Entries from a collection:
□ □ □ □ □ □ □

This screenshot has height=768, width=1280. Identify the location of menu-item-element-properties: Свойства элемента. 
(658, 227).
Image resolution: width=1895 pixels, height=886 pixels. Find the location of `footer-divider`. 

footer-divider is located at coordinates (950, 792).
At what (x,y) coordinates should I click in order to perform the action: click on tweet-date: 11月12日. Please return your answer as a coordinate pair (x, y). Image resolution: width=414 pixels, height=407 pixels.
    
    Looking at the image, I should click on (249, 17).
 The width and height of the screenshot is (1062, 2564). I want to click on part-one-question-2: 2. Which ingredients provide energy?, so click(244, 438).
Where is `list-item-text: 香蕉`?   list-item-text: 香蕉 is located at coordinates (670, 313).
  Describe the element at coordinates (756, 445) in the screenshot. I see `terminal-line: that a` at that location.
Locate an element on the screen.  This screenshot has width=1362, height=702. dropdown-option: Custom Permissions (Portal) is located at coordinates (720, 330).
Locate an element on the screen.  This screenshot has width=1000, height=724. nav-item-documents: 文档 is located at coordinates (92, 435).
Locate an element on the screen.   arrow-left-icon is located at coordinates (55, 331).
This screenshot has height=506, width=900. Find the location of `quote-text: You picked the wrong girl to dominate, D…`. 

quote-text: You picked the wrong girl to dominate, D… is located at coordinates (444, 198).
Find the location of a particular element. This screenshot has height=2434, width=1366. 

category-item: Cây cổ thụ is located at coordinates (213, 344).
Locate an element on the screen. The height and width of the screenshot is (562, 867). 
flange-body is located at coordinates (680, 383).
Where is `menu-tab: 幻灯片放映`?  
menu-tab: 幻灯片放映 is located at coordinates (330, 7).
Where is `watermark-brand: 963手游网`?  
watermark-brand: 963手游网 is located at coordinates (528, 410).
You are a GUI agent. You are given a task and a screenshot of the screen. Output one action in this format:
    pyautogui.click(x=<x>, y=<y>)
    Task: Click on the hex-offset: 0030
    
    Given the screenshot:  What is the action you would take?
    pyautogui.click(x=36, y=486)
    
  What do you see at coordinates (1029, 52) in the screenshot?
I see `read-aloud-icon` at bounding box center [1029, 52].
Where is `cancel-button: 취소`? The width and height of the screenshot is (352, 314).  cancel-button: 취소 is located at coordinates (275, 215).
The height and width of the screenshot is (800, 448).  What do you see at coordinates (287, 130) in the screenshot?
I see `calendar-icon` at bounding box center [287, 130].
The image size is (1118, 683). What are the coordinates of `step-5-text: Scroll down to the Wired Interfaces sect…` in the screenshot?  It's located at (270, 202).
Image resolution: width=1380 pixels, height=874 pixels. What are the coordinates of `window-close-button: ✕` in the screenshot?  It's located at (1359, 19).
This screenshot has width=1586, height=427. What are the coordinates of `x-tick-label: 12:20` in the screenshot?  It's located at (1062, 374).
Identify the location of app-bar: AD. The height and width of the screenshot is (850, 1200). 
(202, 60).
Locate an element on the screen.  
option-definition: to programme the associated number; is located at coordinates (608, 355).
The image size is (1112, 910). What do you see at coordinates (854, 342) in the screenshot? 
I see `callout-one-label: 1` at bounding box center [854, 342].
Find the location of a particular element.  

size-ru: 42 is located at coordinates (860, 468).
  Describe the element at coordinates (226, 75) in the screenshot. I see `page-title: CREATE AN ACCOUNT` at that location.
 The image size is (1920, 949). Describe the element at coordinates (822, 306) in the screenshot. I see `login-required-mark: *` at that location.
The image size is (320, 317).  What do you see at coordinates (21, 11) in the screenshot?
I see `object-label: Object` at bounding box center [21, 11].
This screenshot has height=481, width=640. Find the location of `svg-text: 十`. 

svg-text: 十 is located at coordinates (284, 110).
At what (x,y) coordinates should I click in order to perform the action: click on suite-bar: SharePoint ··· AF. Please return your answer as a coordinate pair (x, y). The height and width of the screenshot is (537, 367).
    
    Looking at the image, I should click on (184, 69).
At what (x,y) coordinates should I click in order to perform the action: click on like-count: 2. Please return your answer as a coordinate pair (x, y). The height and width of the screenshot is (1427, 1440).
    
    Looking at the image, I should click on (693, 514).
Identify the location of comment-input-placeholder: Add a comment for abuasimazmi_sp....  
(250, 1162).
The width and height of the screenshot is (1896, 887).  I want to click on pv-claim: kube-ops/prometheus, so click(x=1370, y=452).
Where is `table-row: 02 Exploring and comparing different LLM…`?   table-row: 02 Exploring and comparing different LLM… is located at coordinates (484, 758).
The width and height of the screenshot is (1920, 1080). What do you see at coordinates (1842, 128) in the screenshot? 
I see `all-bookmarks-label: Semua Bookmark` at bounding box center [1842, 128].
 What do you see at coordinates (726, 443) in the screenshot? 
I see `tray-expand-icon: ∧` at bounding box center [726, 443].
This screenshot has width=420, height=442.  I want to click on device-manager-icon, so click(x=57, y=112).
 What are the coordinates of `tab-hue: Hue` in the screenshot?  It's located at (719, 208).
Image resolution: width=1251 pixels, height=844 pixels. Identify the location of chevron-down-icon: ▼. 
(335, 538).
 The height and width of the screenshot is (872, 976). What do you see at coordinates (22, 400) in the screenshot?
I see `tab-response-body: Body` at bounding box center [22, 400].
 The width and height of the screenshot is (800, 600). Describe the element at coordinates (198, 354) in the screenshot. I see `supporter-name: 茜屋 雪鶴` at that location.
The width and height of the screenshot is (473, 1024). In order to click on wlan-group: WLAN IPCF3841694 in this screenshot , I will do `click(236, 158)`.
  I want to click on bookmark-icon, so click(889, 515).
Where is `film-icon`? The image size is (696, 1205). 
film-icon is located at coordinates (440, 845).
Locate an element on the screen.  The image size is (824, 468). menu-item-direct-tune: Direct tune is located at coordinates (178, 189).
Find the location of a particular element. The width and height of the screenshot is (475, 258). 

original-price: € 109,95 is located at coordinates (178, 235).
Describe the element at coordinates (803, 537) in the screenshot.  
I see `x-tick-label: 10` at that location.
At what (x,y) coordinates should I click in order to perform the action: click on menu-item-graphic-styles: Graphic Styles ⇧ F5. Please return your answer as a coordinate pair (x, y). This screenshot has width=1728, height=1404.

□ □ □ □ □ □ □

#### Task prompt:
Swap "particular element" for "specific element" throughout the entries above and write them all out again, leaving everything else unchanged.

#### Exercise output:
This screenshot has height=768, width=1280. Identify the location of menu-item-element-properties: Свойства элемента. 
(658, 227).
Image resolution: width=1895 pixels, height=886 pixels. Find the location of `footer-divider`. 

footer-divider is located at coordinates (950, 792).
At what (x,y) coordinates should I click in order to perform the action: click on tweet-date: 11月12日. Please return your answer as a coordinate pair (x, y). Image resolution: width=414 pixels, height=407 pixels.
    
    Looking at the image, I should click on (249, 17).
 The width and height of the screenshot is (1062, 2564). I want to click on part-one-question-2: 2. Which ingredients provide energy?, so click(244, 438).
Where is `list-item-text: 香蕉`?   list-item-text: 香蕉 is located at coordinates (670, 313).
  Describe the element at coordinates (756, 445) in the screenshot. I see `terminal-line: that a` at that location.
Locate an element on the screen.  This screenshot has width=1362, height=702. dropdown-option: Custom Permissions (Portal) is located at coordinates (720, 330).
Locate an element on the screen.  This screenshot has width=1000, height=724. nav-item-documents: 文档 is located at coordinates (92, 435).
Locate an element on the screen.   arrow-left-icon is located at coordinates (55, 331).
This screenshot has height=506, width=900. Find the location of `quote-text: You picked the wrong girl to dominate, D…`. 

quote-text: You picked the wrong girl to dominate, D… is located at coordinates (444, 198).
Find the location of a specific element. This screenshot has height=2434, width=1366. 

category-item: Cây cổ thụ is located at coordinates (213, 344).
Locate an element on the screen. The height and width of the screenshot is (562, 867). 
flange-body is located at coordinates (680, 383).
Where is `menu-tab: 幻灯片放映`?  
menu-tab: 幻灯片放映 is located at coordinates (330, 7).
Where is `watermark-brand: 963手游网`?  
watermark-brand: 963手游网 is located at coordinates (528, 410).
You are a GUI agent. You are given a task and a screenshot of the screen. Output one action in this format:
    pyautogui.click(x=<x>, y=<y>)
    Task: Click on the hex-offset: 0030
    
    Given the screenshot:  What is the action you would take?
    pyautogui.click(x=36, y=486)
    
  What do you see at coordinates (1029, 52) in the screenshot?
I see `read-aloud-icon` at bounding box center [1029, 52].
Where is `cancel-button: 취소`? The width and height of the screenshot is (352, 314).  cancel-button: 취소 is located at coordinates (275, 215).
The height and width of the screenshot is (800, 448).  What do you see at coordinates (287, 130) in the screenshot?
I see `calendar-icon` at bounding box center [287, 130].
The image size is (1118, 683). What are the coordinates of `step-5-text: Scroll down to the Wired Interfaces sect…` in the screenshot?  It's located at (270, 202).
Image resolution: width=1380 pixels, height=874 pixels. What are the coordinates of `window-close-button: ✕` in the screenshot?  It's located at (1359, 19).
This screenshot has width=1586, height=427. What are the coordinates of `x-tick-label: 12:20` in the screenshot?  It's located at (1062, 374).
Identify the location of app-bar: AD. The height and width of the screenshot is (850, 1200). 
(202, 60).
Locate an element on the screen.  
option-definition: to programme the associated number; is located at coordinates (608, 355).
The image size is (1112, 910). What do you see at coordinates (854, 342) in the screenshot? 
I see `callout-one-label: 1` at bounding box center [854, 342].
Find the location of a specific element.  

size-ru: 42 is located at coordinates (860, 468).
  Describe the element at coordinates (226, 75) in the screenshot. I see `page-title: CREATE AN ACCOUNT` at that location.
 The image size is (1920, 949). Describe the element at coordinates (822, 306) in the screenshot. I see `login-required-mark: *` at that location.
The image size is (320, 317).  What do you see at coordinates (21, 11) in the screenshot?
I see `object-label: Object` at bounding box center [21, 11].
This screenshot has height=481, width=640. Find the location of `svg-text: 十`. 

svg-text: 十 is located at coordinates (284, 110).
At what (x,y) coordinates should I click in order to perform the action: click on suite-bar: SharePoint ··· AF. Please return your answer as a coordinate pair (x, y). The height and width of the screenshot is (537, 367).
    
    Looking at the image, I should click on (184, 69).
At what (x,y) coordinates should I click in order to perform the action: click on like-count: 2. Please return your answer as a coordinate pair (x, y). The height and width of the screenshot is (1427, 1440).
    
    Looking at the image, I should click on (693, 514).
Identify the location of comment-input-placeholder: Add a comment for abuasimazmi_sp....  
(250, 1162).
The width and height of the screenshot is (1896, 887).  I want to click on pv-claim: kube-ops/prometheus, so click(x=1370, y=452).
Where is `table-row: 02 Exploring and comparing different LLM…`?   table-row: 02 Exploring and comparing different LLM… is located at coordinates (484, 758).
The width and height of the screenshot is (1920, 1080). What do you see at coordinates (1842, 128) in the screenshot? 
I see `all-bookmarks-label: Semua Bookmark` at bounding box center [1842, 128].
 What do you see at coordinates (726, 443) in the screenshot? 
I see `tray-expand-icon: ∧` at bounding box center [726, 443].
This screenshot has width=420, height=442.  I want to click on device-manager-icon, so click(x=57, y=112).
 What are the coordinates of `tab-hue: Hue` in the screenshot?  It's located at (719, 208).
Image resolution: width=1251 pixels, height=844 pixels. Identify the location of chevron-down-icon: ▼. 
(335, 538).
 The height and width of the screenshot is (872, 976). What do you see at coordinates (22, 400) in the screenshot?
I see `tab-response-body: Body` at bounding box center [22, 400].
 The width and height of the screenshot is (800, 600). Describe the element at coordinates (198, 354) in the screenshot. I see `supporter-name: 茜屋 雪鶴` at that location.
The width and height of the screenshot is (473, 1024). In order to click on wlan-group: WLAN IPCF3841694 in this screenshot , I will do `click(236, 158)`.
  I want to click on bookmark-icon, so click(889, 515).
Where is `film-icon`? The image size is (696, 1205). 
film-icon is located at coordinates (440, 845).
Locate an element on the screen.  The image size is (824, 468). menu-item-direct-tune: Direct tune is located at coordinates (178, 189).
Find the location of a specific element. The width and height of the screenshot is (475, 258). 

original-price: € 109,95 is located at coordinates (178, 235).
Describe the element at coordinates (803, 537) in the screenshot.  
I see `x-tick-label: 10` at that location.
At what (x,y) coordinates should I click in order to perform the action: click on menu-item-graphic-styles: Graphic Styles ⇧ F5. Please return your answer as a coordinate pair (x, y). This screenshot has width=1728, height=1404.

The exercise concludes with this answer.